**DEINE AUFGABE:** Gib aus dem Artikel über die Kirchenaustritte im Kanton St.Gallen den Wortlaut von „Franck spricht von“ bis „St.Gallen bei 202‘867.“ unverändert aus.

**VORLIEGENDER TEXTAUSZUG:**
######
Die Studie rund um die sexuellen Missbräuche in der Katholischen Kirche zog «tsunami-ähnliche Folgen mit sich», sagt Verwaltungsdirektor Thomas Franck. Nebst der Aufarbeitung befasst man sich nun mit den finanziellen Folgen.
Über ein halbes Jahr ist mittlerweile vergangen, seitdem die Schweizer Pilotstudie rund um sexuelle Übergriffe den Ruf der Katholischen Kirche in Mitleidenschaft zog. Kein Wunder: Schliesslich wurden zwischen 1950 bis 2022 über 1‘000 Missbrauchsfälle identifiziert. Auch wenn viele der Fälle bereits Jahrzehnte zurückliegen: Das Leid der Opfer ist für Aussenstehende kaum nachvollziehbar und begleitet sie wohl ihr ganzes Leben. Drei Viertel der Missbrauchsfälle betrafen Minderjährige. Die Beschuldigten waren bis auf wenige Ausnahmen Männer. Die Taten wurden bis anhin nicht aufgeklärt, sondern vertuscht oder verschwiegen.
Zwei blaue Augen
Seither wurde viel darüber berichtet, der Aufschrei in der gesamten Schweiz war gross. Das Weltbild der Kirche wankte, für viele treue Kirchgänger war die logische Konsequenz der Austritt aus ebenso dieser Institution. Über ein halbes Jahr später liegen nun die Folgen schwarz auf weiss vor. Man habe erwartet, dass es auch in der Katholischen Kirche im Kantons St.Gallen wegen der Missbrauchsstudie zu vielen Kirchenaustritten komme, so Thomas Franck, Verwaltungsdirektor des Katholischen Konfessionsteils des Kantons St.Gallen. «Wir sind jedoch quasi mit zwei blauen Augen davongekommen. Die Zahlen haben sich gegenüber dem Vorjahr zwar verdoppelt – ursprünglich mussten wir jedoch von noch höheren Austrittzahlen ausgehen.»
Franck spricht von einem «Tsunami», der nach der besagten Studie über die Katholische Kirche hereinbrach. Wochenlang waren die Schlagzeilen in den Medien zu lesen, Schicksale wurden veröffentlicht, die sprachlos machten. Und dies widerspiegelt sich nun in den neusten Zahlen: 2023 haben im Kanton St.Gallen 7‘372 Menschen der Kirche den Rücken gekehrt. Ein Jahr zuvor waren es noch 3‘685 Menschen. Neu beträgt das Total der Katholikinnen und Katholiken im Kanton St.Gallen bei 202‘867.
Spiegel der Gesellschaft
Auch wenn man mit höheren Kirchenaustritten rechnen musste – von einer Erleichterung möchte Franck in diesem Zusammenhang nicht sprechen. «Die Zahlen sind dramatisch hoch, jeder einzelne Austritt tut weh, das lässt sich nicht schönreden. Man muss jedoch auch den Zusammenhang relativieren.» Denn jede Generation sei weniger religiös, gesellschaftliche Normen im religiösen Bereich gäbe es längst nicht mehr und die Menschen würden sich ihren eigenen Weg suchen. Die Zahlen seien ein Spiegel der Gesellschaft – eine Gesellschaft, die inzwischen insbesondere durch ihre Religionsvielfalt geprägt werde.
######
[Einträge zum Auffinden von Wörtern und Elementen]
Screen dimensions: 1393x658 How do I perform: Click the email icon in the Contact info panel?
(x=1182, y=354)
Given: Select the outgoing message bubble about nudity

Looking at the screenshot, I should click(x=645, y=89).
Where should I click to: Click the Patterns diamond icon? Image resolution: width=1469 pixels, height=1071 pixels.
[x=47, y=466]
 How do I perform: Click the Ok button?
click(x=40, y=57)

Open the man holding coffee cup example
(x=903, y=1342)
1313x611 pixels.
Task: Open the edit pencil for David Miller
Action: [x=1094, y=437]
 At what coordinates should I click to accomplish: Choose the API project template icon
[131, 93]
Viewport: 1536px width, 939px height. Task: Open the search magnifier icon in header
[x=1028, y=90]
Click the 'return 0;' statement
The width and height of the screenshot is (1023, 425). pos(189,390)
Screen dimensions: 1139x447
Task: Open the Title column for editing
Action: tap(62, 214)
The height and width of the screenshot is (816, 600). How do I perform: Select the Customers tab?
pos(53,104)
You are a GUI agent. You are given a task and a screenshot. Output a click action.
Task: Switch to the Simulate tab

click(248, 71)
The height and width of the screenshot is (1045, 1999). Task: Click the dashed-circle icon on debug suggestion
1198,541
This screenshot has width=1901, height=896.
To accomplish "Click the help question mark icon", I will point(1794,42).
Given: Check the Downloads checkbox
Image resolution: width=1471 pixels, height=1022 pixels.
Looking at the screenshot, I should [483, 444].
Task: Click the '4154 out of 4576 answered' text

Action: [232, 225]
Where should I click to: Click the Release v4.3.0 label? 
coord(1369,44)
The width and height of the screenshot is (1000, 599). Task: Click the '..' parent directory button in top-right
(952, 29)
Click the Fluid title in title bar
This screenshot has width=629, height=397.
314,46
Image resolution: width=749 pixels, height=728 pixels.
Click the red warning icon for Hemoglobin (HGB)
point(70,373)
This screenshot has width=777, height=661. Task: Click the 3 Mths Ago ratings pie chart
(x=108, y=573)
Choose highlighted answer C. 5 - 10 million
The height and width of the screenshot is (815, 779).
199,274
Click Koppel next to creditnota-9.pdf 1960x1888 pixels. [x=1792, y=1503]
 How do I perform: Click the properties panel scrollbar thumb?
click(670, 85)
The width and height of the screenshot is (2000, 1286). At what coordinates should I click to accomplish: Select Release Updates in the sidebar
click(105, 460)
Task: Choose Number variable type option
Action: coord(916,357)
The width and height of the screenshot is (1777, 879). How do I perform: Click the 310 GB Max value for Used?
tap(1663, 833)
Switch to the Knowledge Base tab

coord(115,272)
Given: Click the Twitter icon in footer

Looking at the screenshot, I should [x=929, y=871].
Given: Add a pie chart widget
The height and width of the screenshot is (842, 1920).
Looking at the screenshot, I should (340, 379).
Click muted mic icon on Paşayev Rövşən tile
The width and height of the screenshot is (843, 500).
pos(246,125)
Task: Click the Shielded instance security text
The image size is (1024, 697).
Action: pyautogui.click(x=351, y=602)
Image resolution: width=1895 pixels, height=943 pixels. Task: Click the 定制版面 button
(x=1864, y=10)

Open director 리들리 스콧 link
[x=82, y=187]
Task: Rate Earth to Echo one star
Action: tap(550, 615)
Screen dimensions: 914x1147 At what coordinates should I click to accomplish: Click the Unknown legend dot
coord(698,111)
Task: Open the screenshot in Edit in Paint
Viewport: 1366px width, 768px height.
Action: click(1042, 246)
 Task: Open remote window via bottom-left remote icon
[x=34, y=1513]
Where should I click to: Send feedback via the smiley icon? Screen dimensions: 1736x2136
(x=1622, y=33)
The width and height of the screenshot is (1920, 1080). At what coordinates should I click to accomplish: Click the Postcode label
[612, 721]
######
**LÖSUNG ZUR AUFGABE:**
Franck spricht von einem «Tsunami», der nach der besagten Studie über die Katholische Kirche hereinbrach. Wochenlang waren die Schlagzeilen in den Medien zu lesen, Schicksale wurden veröffentlicht, die sprachlos machten. Und dies widerspiegelt sich nun in den neusten Zahlen: 2023 haben im Kanton St.Gallen 7‘372 Menschen der Kirche den Rücken gekehrt. Ein Jahr zuvor waren es noch 3‘685 Menschen. Neu beträgt das Total der Katholikinnen und Katholiken im Kanton St.Gallen bei 202‘867.